Durch Gehaltstransparenz entsteht mehr Augenhöhe zwischen Beschäftigten untereinander, aber auch zwischen Beschäftigten und Unternehmen – angesichts einer Entwicklung weg vom Arbeitgeber- hin zum Arbeitnehmermarkt ein logischer Schritt. Unternehmen können sich mit Gehaltsangaben in Stellenanzeigen positionieren und ihren Bewerber:innen und Mitarbeiter:innen eine Gesprächsgrundlage und zusätzliche Motivation liefern, was zur Mitarbeiterbindung beiträgt.
Und schlussendlich ist Gehaltstransparenz ein wichtiges Instrument gegen die ungleiche Entlohnung von Männern und Frauen: Wenn die Bezahlung bekannt ist, schließt sich die Lücke.
Methodik: Woher kommen unsere Daten und wie haben wir sie ausgewertet?
Für unsere Untersuchung zur Gehaltstransparenz haben wir vom 2. bis 8. August 258.247 Stellenanzeigen aus der Jobbörse der Bundesagentur für Arbeit analysiert. Je Branche haben wir mindestens 100 Stellenanzeigen, in der Regel aber zehn Prozent des Stellenvolumens als Datengrundlage gewählt.
Warum die Jobbörse der BA?
Alle Jobbörsen und Jobsuchmaschinen haben eins gemeinsam – sie lassen sich ungern scrapen. Web Scraping bezeichnet das gezielte Abgreifen von Websiteinhalten. Geschieht dies automatisiert, handelt es sich um einen Web Scraping Bot (Dazu sei gesagt, dass Webscraping rechtliche Grenzen hat und man sich vorab informieren sollte, ob man bereits im rechtlichen Graubereich handelt). Möchte man sich die Mühe sparen, einen eigenen Bot zu programmieren, stellen die Plattformen oftmals selbst Alternativen bereit. Jobbörsen wie Indeed bieten eigene API-Schnittstellen an. Allerdings bestehen Limitierungen, was die Ausgabe der Stellenanzeigen betrifft. Für eine großflächige und repräsentative Datenerhebung also der falsche Weg.
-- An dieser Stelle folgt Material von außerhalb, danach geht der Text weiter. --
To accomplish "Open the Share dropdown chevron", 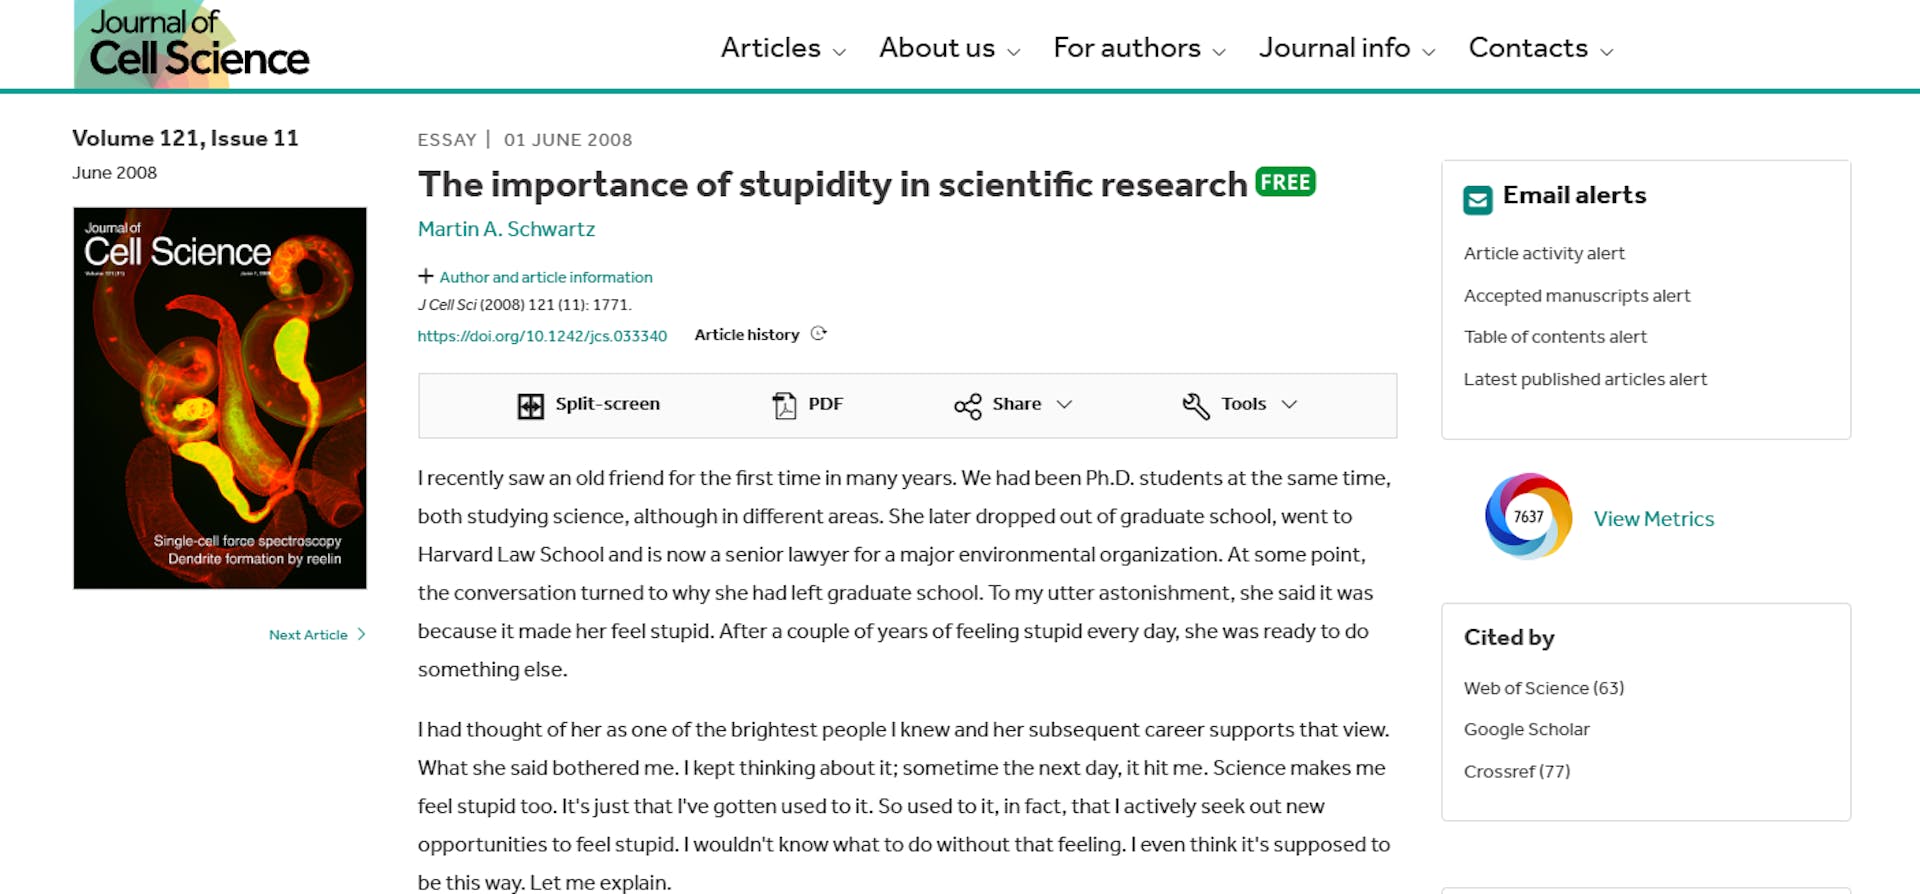I will point(1064,404).
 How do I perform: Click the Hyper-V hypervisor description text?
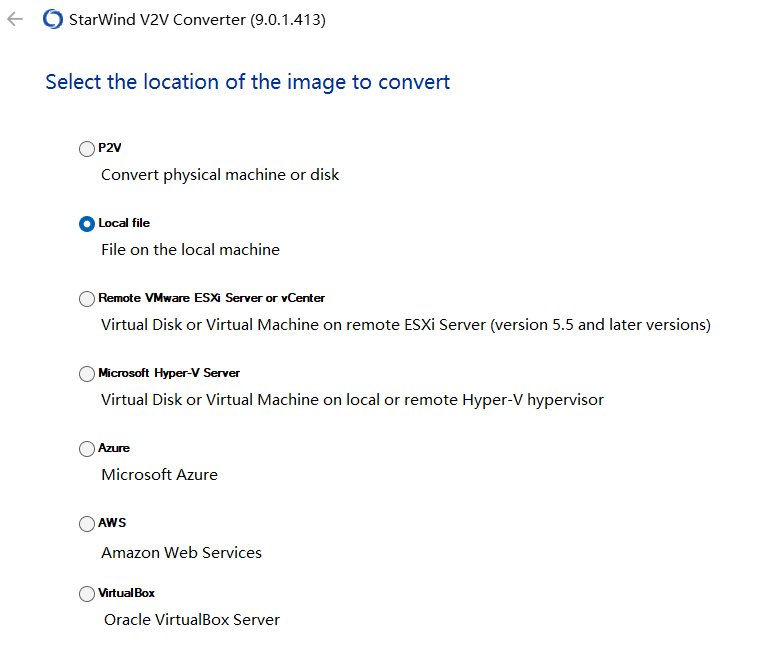pyautogui.click(x=352, y=400)

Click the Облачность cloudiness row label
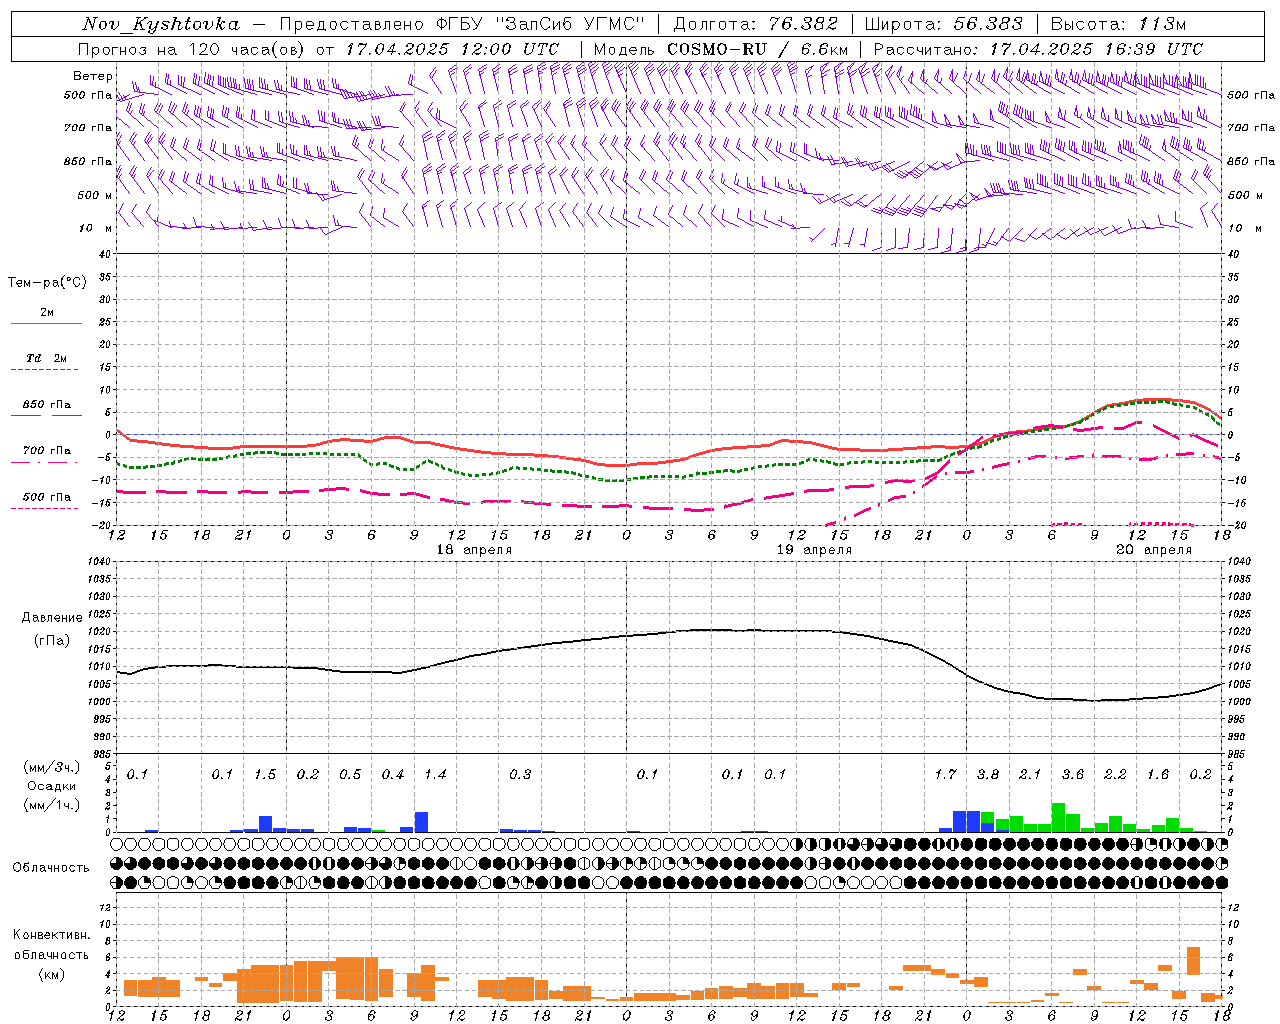[51, 867]
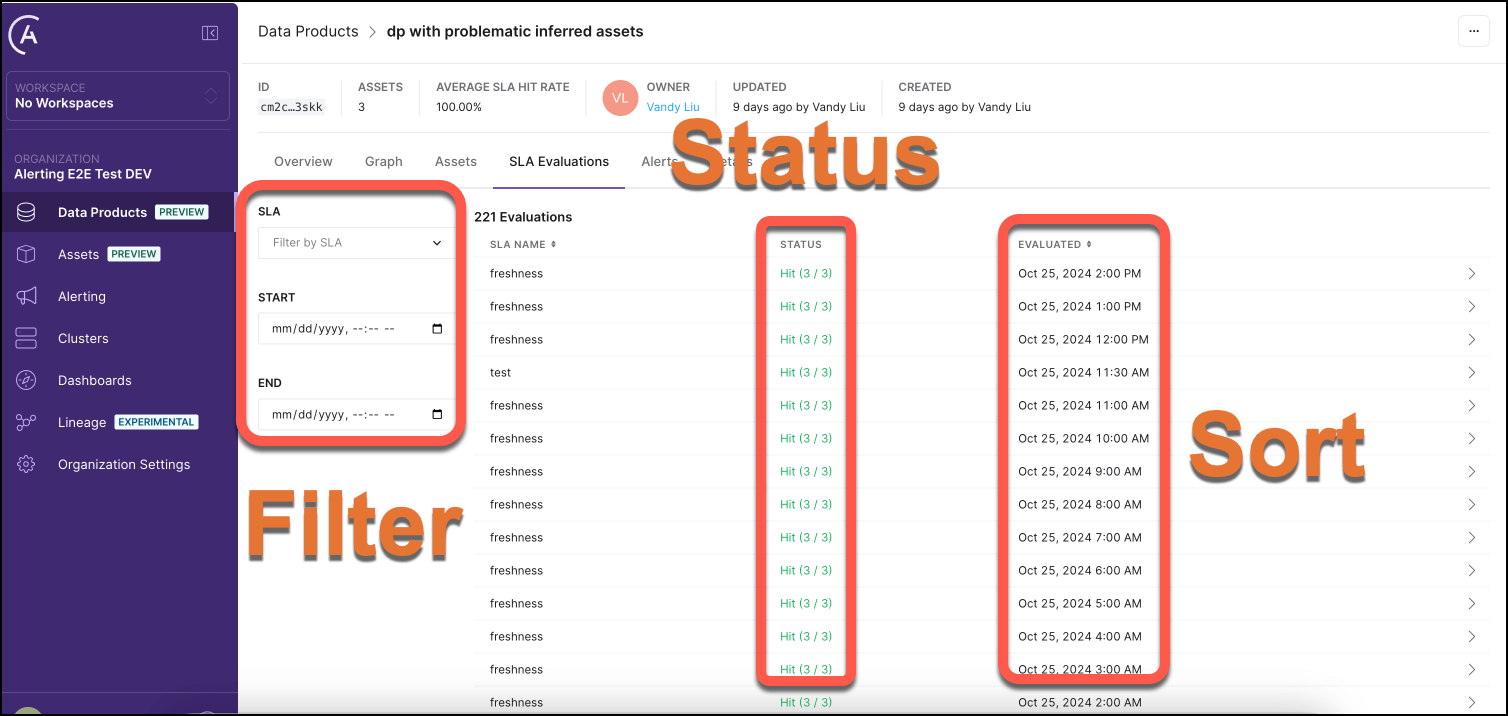This screenshot has width=1508, height=716.
Task: Open the three-dot more options button
Action: [x=1473, y=32]
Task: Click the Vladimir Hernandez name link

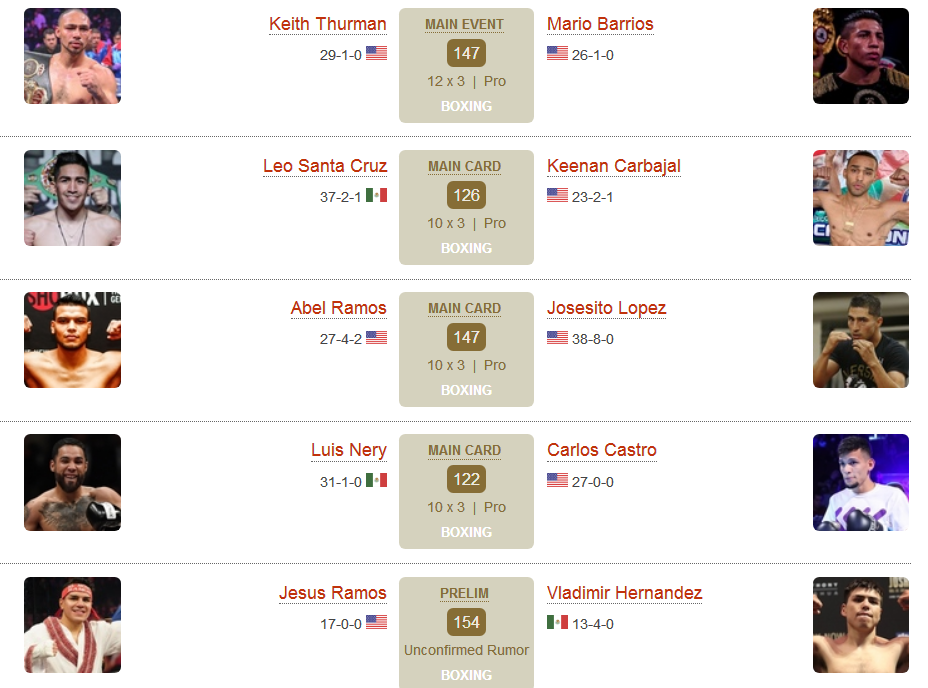Action: pyautogui.click(x=624, y=593)
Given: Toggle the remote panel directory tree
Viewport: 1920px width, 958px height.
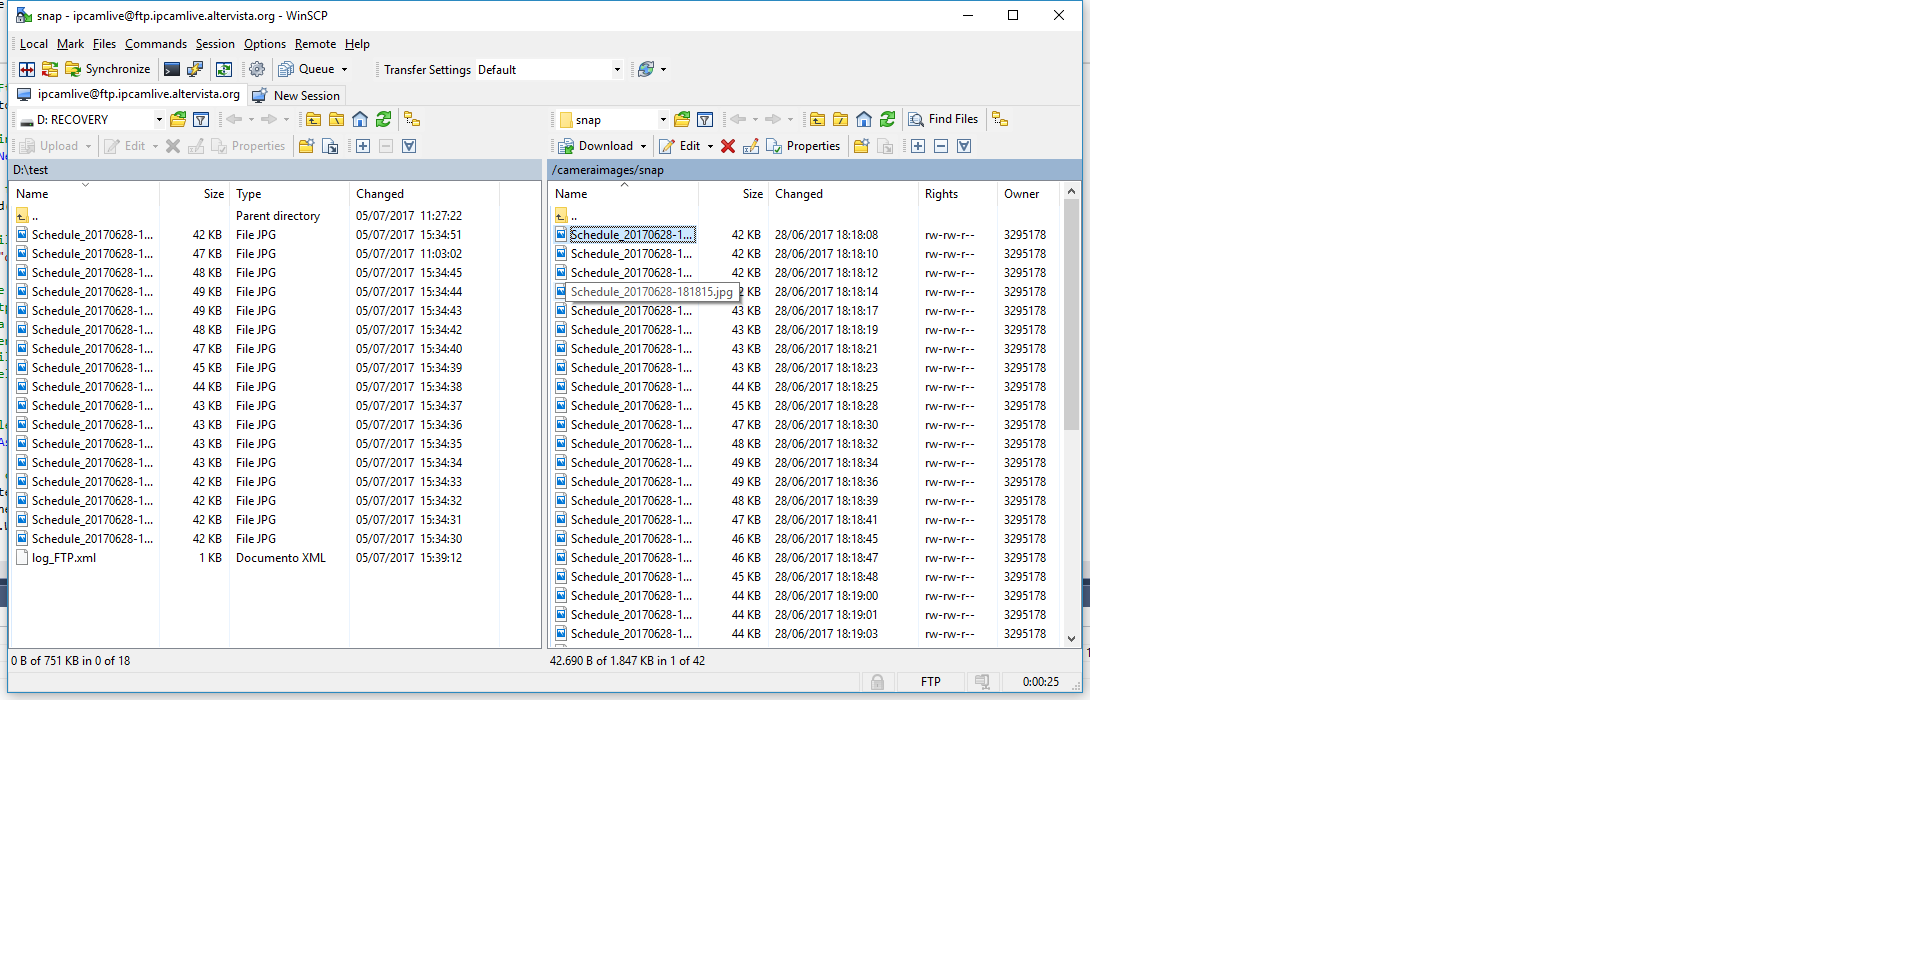Looking at the screenshot, I should [1000, 119].
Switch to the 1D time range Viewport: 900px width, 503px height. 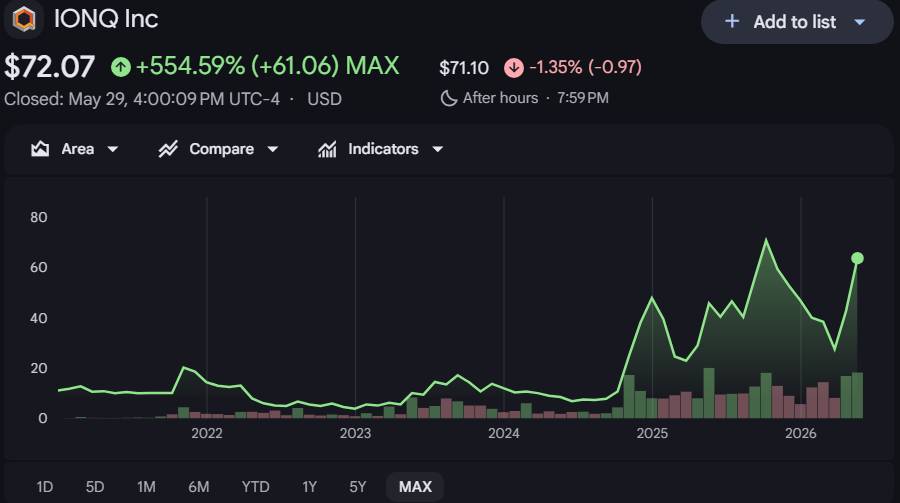(45, 487)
Anders sieht die Lage aus bei der Jobbörse der Bundesagentur für Arbeit. Die Branchen, die wir in diesem Artikel verwenden liegen als Filteroption bereits bei der Jobbörse vor. Gleichzeitig gewährt uns die Seite unbeschränkten Zugang zu allen aktuellen Anzeigen mit zusätzlichen Informationen in standardisiertem Format. Grund genug für uns, diesen Ansatz einem externen Analysetool vorzuziehen.
Allerdings: Repräsentativ für den gesamten Stellenmarkt in Deutschland sind die Daten nur bedingt, da einige Branchen überrepräsentiert sind und andere Jobs, vor allem die mit Mangelprofil, nicht unbedingt in der BA-Jobbörse landen. Trotzdem sind wir der Meinung, dass die Datenbasis ausreichend ist, um abzubilden, wie die Lage beim Thema Gehaltstransparenz aktuell auf dem Arbeitsmarkt aussieht.
Wie haben wir ermittelt, ob die Anzeigen eine Gehaltsangabe enthalten?
In einigen Stellenanzeigen sind die Gehaltsdaten mit einem Eintrag im dafür vorgesehenen Feld bereits angegeben. In diesem Fall ist unsere Arbeit schon erledigt und wir können einen Vermerkt anlegen (Gehaltsangabe: Ja). Andernfalls unterteilen wir den Text jeder Stellenanzeige in seine einzelnen Sätze und prüfen jeden Satz auf das Vorkommen des Wortes “Gehalt” (oder weiteren Synonymen, darunter “Tarif”) im Zusammenhang mit dem Wort “Euro” (ausgeschrieben oder als “€” Zeichen). Ist die Prüfbedingung erfüllt, enthält die Anzeige eine Gehaltsangabe, andernfalls nicht.